-€400M isn’t to cover COVID losses. It’s to replace the €300M from 2019 which was burned up by Covid. Those funds were to be used as part of a 5 year plan (2019-2024) to fund a growth strategy.
-The total expected impact from covid is €320M from 2019-2022, so in theory this injection should provide for €380M in funds to be invested into the growth project. This is enough to pay off all of Juventus’ net debt (€350M)…And it’s going to be used to grow the club not pay off their debt because Juventus usually maintains debt around those levels.
-Ronaldo leaving a year early for a transfer fee in the icing on the cake. The company would expense €90M (€60M cash from his gross wages + €30M in amortization) related to Ronaldo. That essentially disappears, lowering Juve’s cost base by €90M
-Juve’s wage bill is about €310M right now. Ronaldo was being paid €60M…that is considerable relief. Wage bill drops to €250M. Revenues will also recover somewhat this year as people are allowed back into Stadiums.
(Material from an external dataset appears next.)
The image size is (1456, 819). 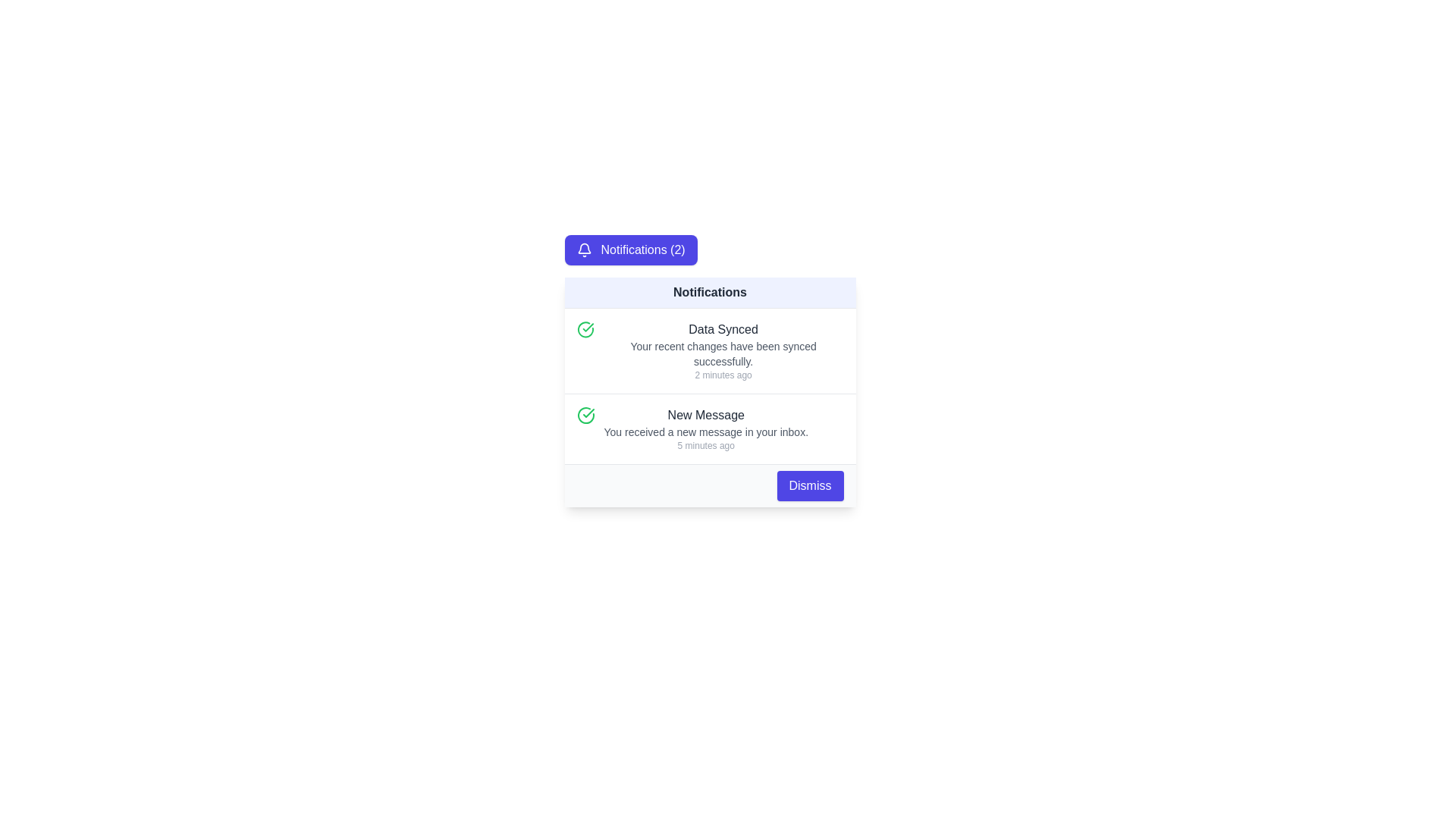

- the key is that Ronaldo didn’t provide Juventus with growth decree benefits. By electing to have his foreign income at $100k, his salary couldn’t be taxed at the lower level in conjunction with the growth decree (where 50% of income is taxable). The result? €60m in gross wages yielded €35M net. If Juve replace him with a foreign star(s), they would be able to pay €47M in net wages out of the same €60M gross.
The result: my belief is by year end, we’ll be swimming in cash. We can totally afford Haaland. Don’t think small because remember that original €300M in 2019 was to buy the next Ronaldo. Juve will try for Haaland. Perhaps they fail. But I promise they try.